**WORK TO DO**.
Edit the records below so that every "Website" reads "Site", leaving everything else unchanged.

Dataset records
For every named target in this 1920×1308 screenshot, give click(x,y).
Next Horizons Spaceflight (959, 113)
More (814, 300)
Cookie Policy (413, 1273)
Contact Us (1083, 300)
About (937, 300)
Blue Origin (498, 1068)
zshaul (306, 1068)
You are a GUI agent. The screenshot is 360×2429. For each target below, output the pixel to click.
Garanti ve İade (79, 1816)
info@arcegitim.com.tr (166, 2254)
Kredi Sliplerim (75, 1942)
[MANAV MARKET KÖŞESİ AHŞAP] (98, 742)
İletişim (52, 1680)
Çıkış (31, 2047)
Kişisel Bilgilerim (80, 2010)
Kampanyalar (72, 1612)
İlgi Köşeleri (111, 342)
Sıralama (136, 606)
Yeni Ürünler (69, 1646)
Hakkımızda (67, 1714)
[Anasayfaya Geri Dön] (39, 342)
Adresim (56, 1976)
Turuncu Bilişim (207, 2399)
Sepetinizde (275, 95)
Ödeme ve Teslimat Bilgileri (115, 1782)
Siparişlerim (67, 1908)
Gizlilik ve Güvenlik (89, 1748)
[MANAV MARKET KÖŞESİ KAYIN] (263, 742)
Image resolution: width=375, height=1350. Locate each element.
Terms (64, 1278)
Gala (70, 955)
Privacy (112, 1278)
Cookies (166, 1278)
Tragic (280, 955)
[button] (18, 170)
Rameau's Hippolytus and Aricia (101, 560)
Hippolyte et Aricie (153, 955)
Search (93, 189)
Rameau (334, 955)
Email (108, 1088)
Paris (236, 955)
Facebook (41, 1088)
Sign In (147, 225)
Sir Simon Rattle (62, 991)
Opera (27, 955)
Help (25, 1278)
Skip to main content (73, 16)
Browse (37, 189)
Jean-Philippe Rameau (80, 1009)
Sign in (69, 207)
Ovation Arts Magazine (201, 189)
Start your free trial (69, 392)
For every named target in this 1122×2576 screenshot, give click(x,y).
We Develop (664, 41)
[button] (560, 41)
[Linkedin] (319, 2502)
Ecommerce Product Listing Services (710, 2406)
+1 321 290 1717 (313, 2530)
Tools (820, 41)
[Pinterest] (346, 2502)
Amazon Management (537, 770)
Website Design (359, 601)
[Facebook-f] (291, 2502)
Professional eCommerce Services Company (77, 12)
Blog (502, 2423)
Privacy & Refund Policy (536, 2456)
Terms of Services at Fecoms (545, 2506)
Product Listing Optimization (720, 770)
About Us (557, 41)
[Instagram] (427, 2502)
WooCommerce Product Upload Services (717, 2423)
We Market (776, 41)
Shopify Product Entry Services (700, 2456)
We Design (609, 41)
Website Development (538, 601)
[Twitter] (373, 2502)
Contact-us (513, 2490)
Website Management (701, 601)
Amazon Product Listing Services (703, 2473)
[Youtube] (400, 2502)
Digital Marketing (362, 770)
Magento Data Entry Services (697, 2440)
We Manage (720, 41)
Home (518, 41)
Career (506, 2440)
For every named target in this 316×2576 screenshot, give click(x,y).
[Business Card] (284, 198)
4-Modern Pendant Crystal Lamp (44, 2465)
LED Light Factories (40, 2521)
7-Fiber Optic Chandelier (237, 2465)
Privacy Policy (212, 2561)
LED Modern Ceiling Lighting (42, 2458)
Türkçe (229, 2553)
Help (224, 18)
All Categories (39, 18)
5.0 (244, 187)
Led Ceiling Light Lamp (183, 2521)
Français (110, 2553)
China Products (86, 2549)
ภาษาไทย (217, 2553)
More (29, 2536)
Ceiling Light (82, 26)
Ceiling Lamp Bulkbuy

**TASK RESULT**.
For every named target in this 1920×1308 screenshot, give click(x,y).
Next Horizons Spaceflight (959, 113)
More (814, 300)
Cookie Policy (413, 1273)
Contact Us (1083, 300)
About (937, 300)
Blue Origin (498, 1068)
zshaul (306, 1068)
You are a GUI agent. The screenshot is 360×2429. For each target below, output the pixel to click.
Garanti ve İade (79, 1816)
info@arcegitim.com.tr (166, 2254)
Kredi Sliplerim (75, 1942)
[MANAV MARKET KÖŞESİ AHŞAP] (98, 742)
İletişim (52, 1680)
Çıkış (31, 2047)
Kişisel Bilgilerim (80, 2010)
Kampanyalar (72, 1612)
İlgi Köşeleri (111, 342)
Sıralama (136, 606)
Yeni Ürünler (69, 1646)
Hakkımızda (67, 1714)
[Anasayfaya Geri Dön] (39, 342)
Adresim (56, 1976)
Turuncu Bilişim (207, 2399)
Sepetinizde (275, 95)
Ödeme ve Teslimat Bilgileri (115, 1782)
Siparişlerim (67, 1908)
Gizlilik ve Güvenlik (89, 1748)
[MANAV MARKET KÖŞESİ KAYIN] (263, 742)
Image resolution: width=375, height=1350. Locate each element.
Terms (64, 1278)
Gala (70, 955)
Privacy (112, 1278)
Cookies (166, 1278)
Tragic (280, 955)
[button] (18, 170)
Rameau's Hippolytus and Aricia (101, 560)
Hippolyte et Aricie (153, 955)
Search (93, 189)
Rameau (334, 955)
Email (108, 1088)
Paris (236, 955)
Facebook (41, 1088)
Sign In (147, 225)
Sir Simon Rattle (62, 991)
Opera (27, 955)
Help (25, 1278)
Skip to main content (73, 16)
Browse (37, 189)
Jean-Philippe Rameau (80, 1009)
Sign in (69, 207)
Ovation Arts Magazine (201, 189)
Start your free trial (69, 392)
For every named target in this 1122×2576 screenshot, give click(x,y).
We Develop (664, 41)
[button] (560, 41)
[Linkedin] (319, 2502)
Ecommerce Product Listing Services (710, 2406)
+1 321 290 1717 (313, 2530)
Tools (820, 41)
[Pinterest] (346, 2502)
Amazon Management (537, 770)
Site Design (359, 601)
[Facebook-f] (291, 2502)
Professional eCommerce Services Company (77, 12)
Blog (502, 2423)
Privacy & Refund Policy (536, 2456)
Terms of Services at Fecoms (545, 2506)
Product Listing Optimization (720, 770)
About Us (557, 41)
[Instagram] (427, 2502)
WooCommerce Product Upload Services (717, 2423)
We Market (776, 41)
Shopify Product Entry Services (700, 2456)
We Design (609, 41)
Site Development (538, 601)
[Twitter] (373, 2502)
Contact-us (513, 2490)
Site Management (701, 601)
Amazon Product Listing Services (703, 2473)
[Youtube] (400, 2502)
Digital Marketing (362, 770)
Magento Data Entry Services (697, 2440)
We Manage (720, 41)
Home (518, 41)
Career (506, 2440)
For every named target in this 316×2576 screenshot, give click(x,y).
[Business Card] (284, 198)
4-Modern Pendant Crystal Lamp (44, 2465)
LED Light Factories (40, 2521)
7-Fiber Optic Chandelier (237, 2465)
Privacy Policy (212, 2561)
LED Modern Ceiling Lighting (42, 2458)
Türkçe (229, 2553)
Help (224, 18)
All Categories (39, 18)
5.0 (244, 187)
Led Ceiling Light Lamp (183, 2521)
Français (110, 2553)
China Products (86, 2549)
ภาษาไทย (217, 2553)
More (29, 2536)
Ceiling Light (82, 26)
Ceiling Lamp Bulkbuy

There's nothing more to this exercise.